Task prompt:
The answer must consist of every line in the data below that holds the word "This".

Segment Start: Provided entries

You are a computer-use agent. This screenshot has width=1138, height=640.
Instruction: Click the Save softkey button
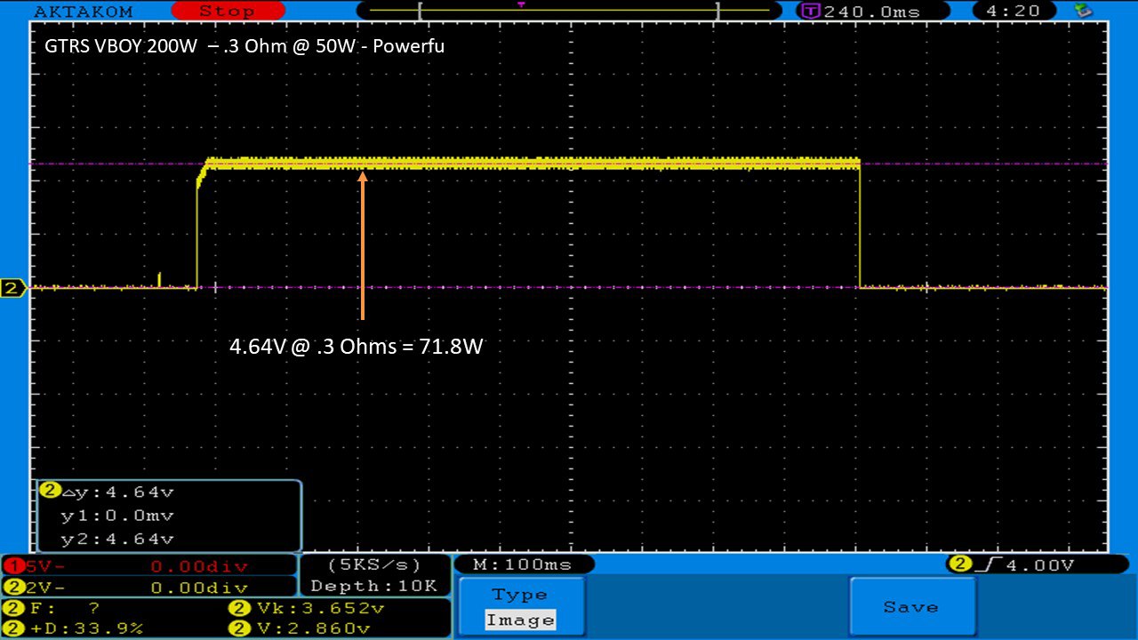(911, 607)
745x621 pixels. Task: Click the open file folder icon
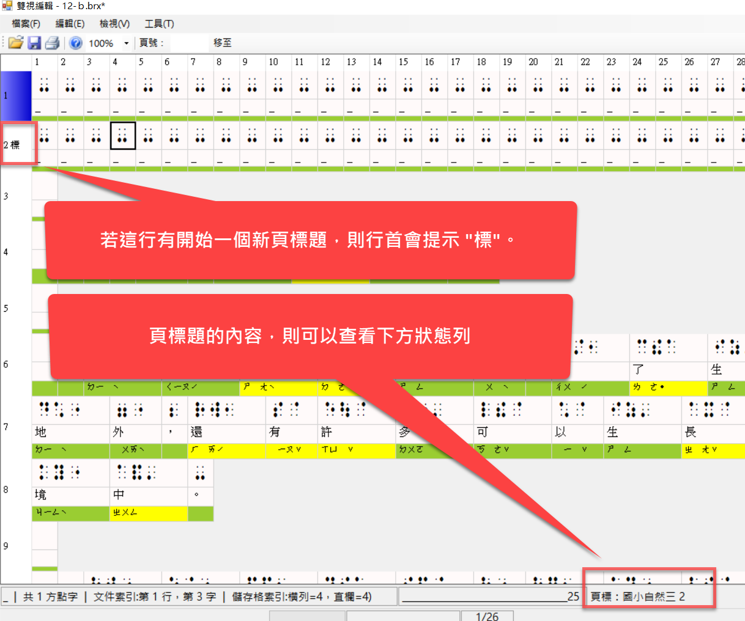point(16,43)
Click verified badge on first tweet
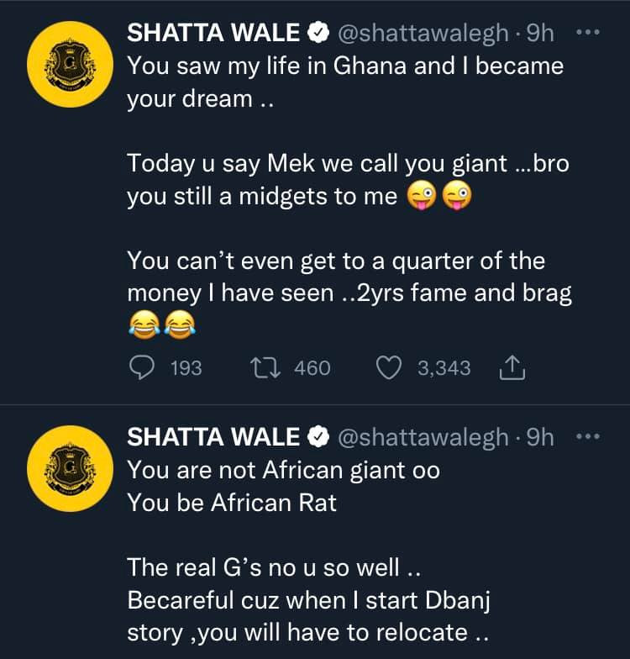The width and height of the screenshot is (630, 659). pos(319,34)
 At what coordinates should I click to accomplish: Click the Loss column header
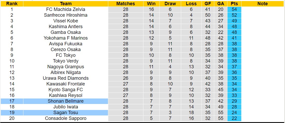point(191,4)
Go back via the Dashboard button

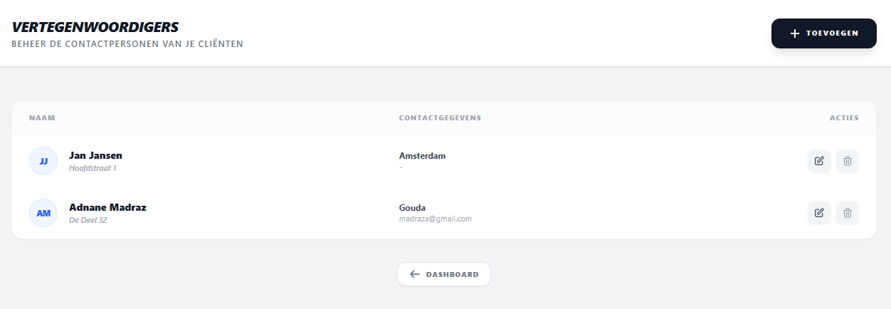click(x=444, y=274)
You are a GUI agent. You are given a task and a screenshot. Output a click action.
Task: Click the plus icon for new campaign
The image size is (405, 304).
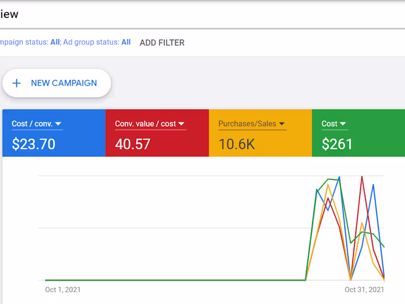coord(17,83)
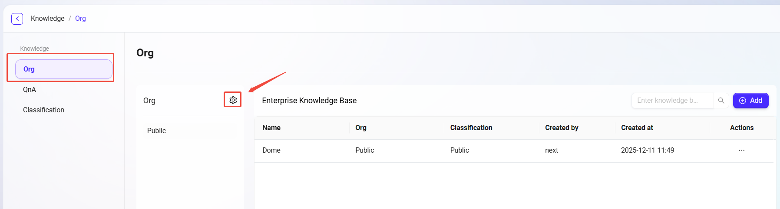Image resolution: width=780 pixels, height=209 pixels.
Task: Click the 2025-12-11 11:49 date cell
Action: click(648, 150)
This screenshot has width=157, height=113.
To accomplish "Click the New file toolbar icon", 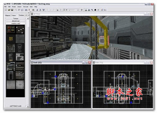I will coord(6,10).
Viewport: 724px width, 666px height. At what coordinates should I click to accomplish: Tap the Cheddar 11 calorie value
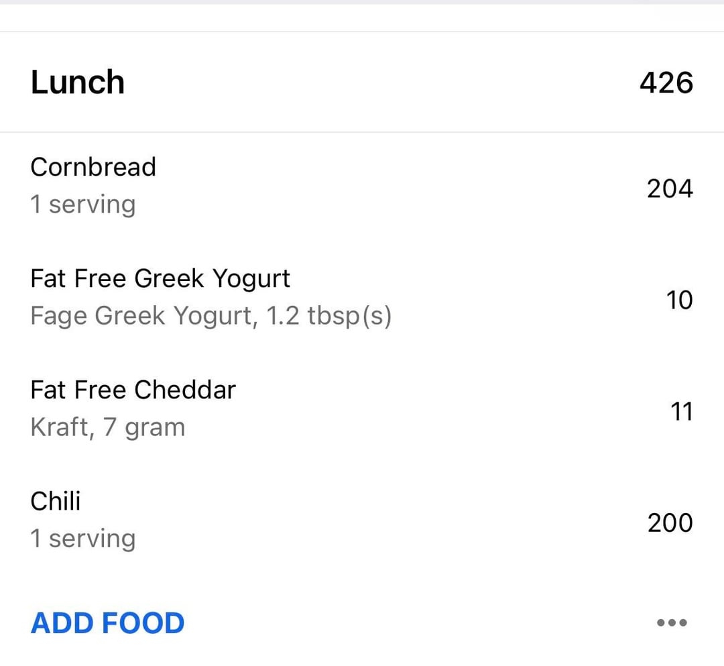(681, 411)
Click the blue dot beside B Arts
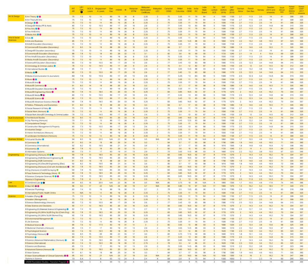 (32, 38)
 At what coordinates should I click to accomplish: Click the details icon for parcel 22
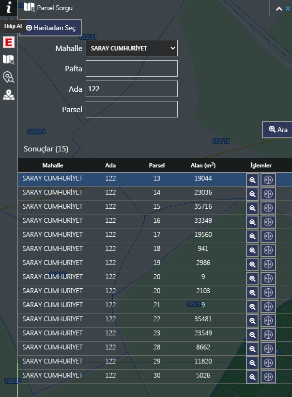point(268,321)
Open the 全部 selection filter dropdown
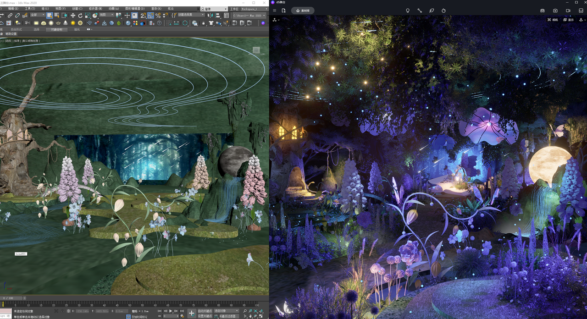The height and width of the screenshot is (319, 587). [38, 15]
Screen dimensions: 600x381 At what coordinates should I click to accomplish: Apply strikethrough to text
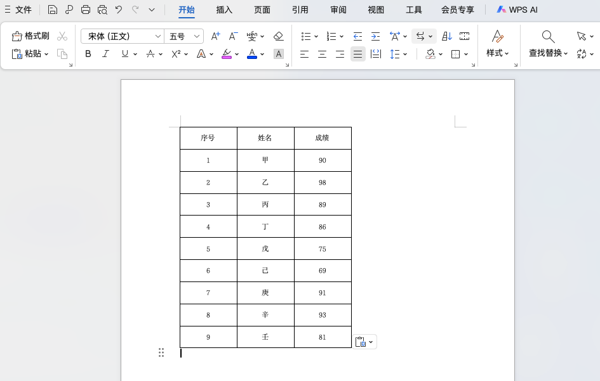pyautogui.click(x=151, y=54)
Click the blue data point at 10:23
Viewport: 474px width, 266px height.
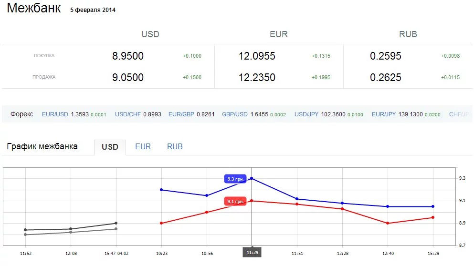click(x=161, y=190)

Segment End: Provided entries

Solved exercise:
You are a computer-use agent. This screenshot has width=1138, height=640.
This screenshot has width=157, height=113.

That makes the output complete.